* YOUR ASSIGNMENT *
Copy nothing but the lines from the line with "Given: Select the Geographical radio button" to the end of the records, retyped exactly. Pictures stay out.

--- RECORD EXCERPTS Enclosed Below ---

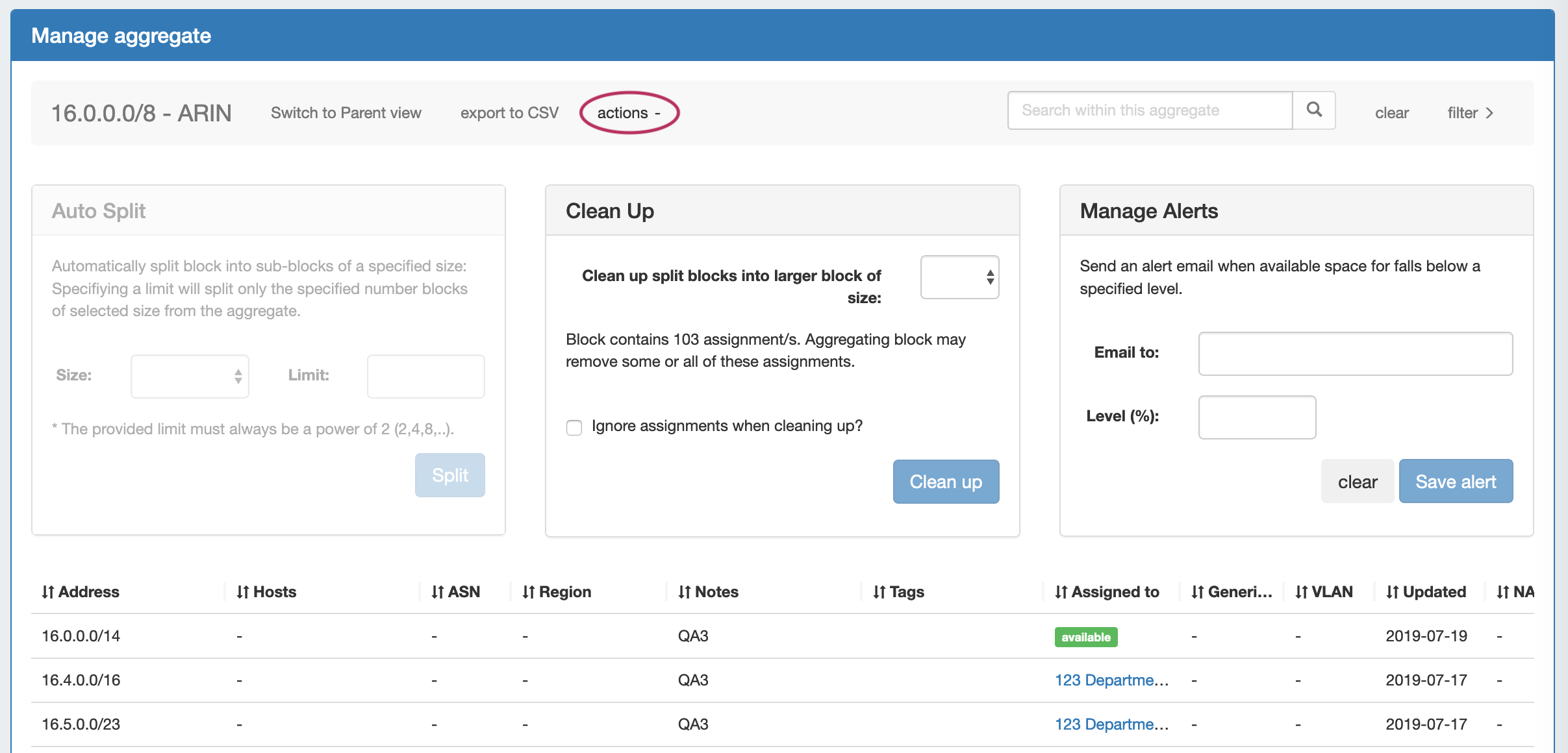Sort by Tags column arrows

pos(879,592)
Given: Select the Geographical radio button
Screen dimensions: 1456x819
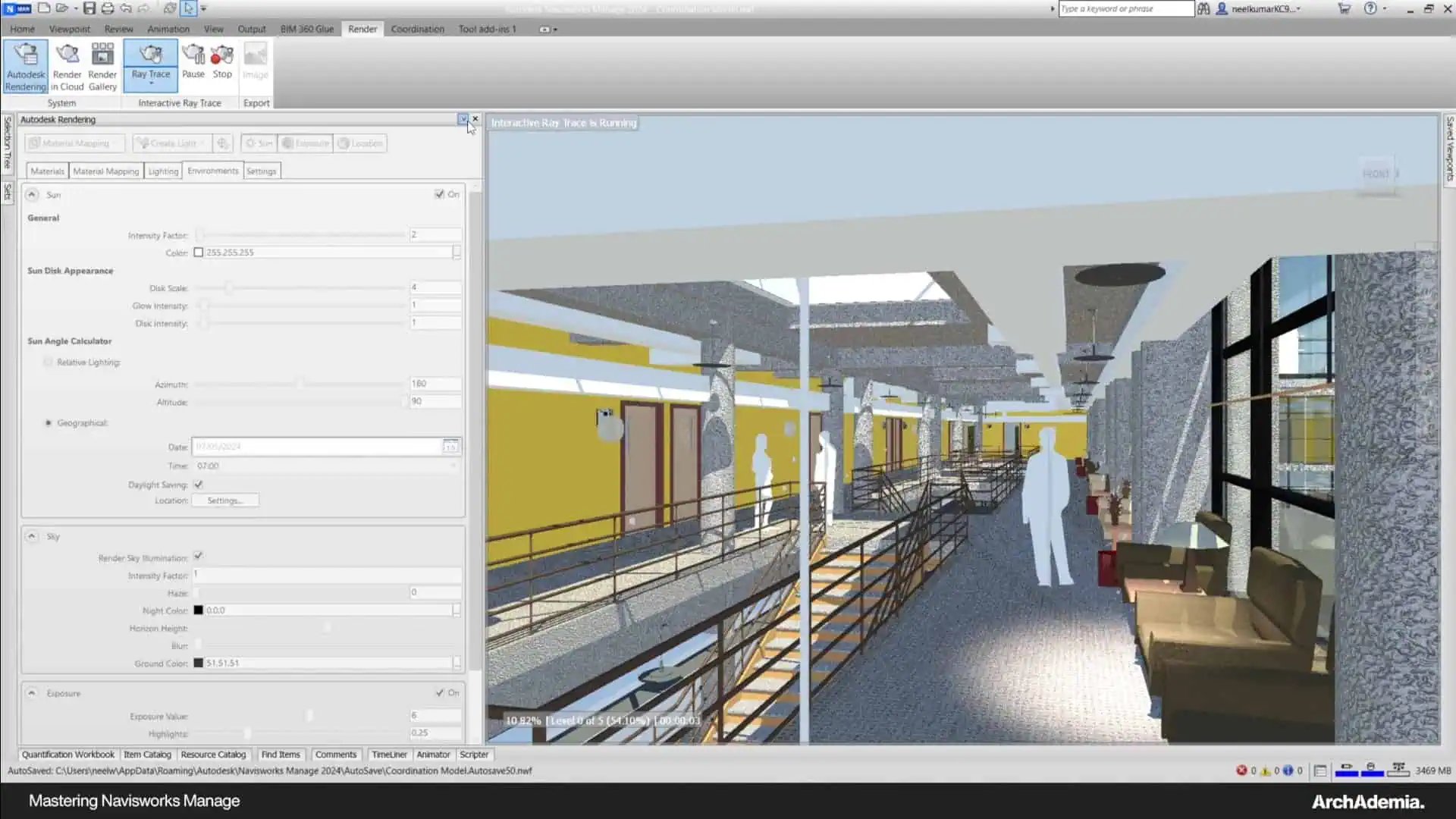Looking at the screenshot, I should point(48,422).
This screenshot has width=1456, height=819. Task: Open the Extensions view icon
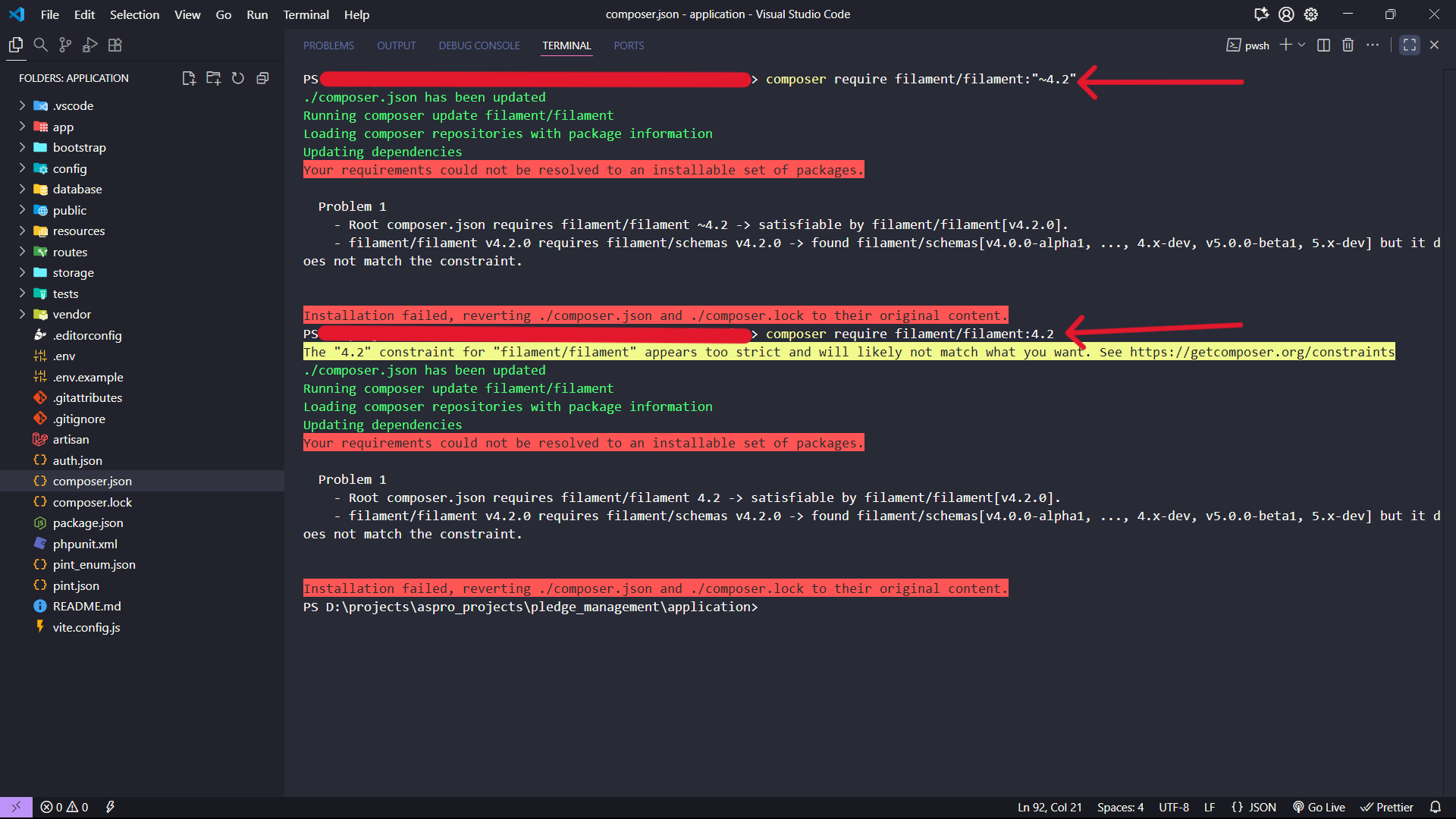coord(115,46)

--- End of Enclosed RECORD EXCERPTS ---

* EXERCISE RESPONSE *
Given: Select the Geographical radio button
Screen dimensions: 1456x819
Looking at the screenshot, I should point(48,422).
This screenshot has width=1456, height=819. Task: Open the Extensions view icon
coord(115,46)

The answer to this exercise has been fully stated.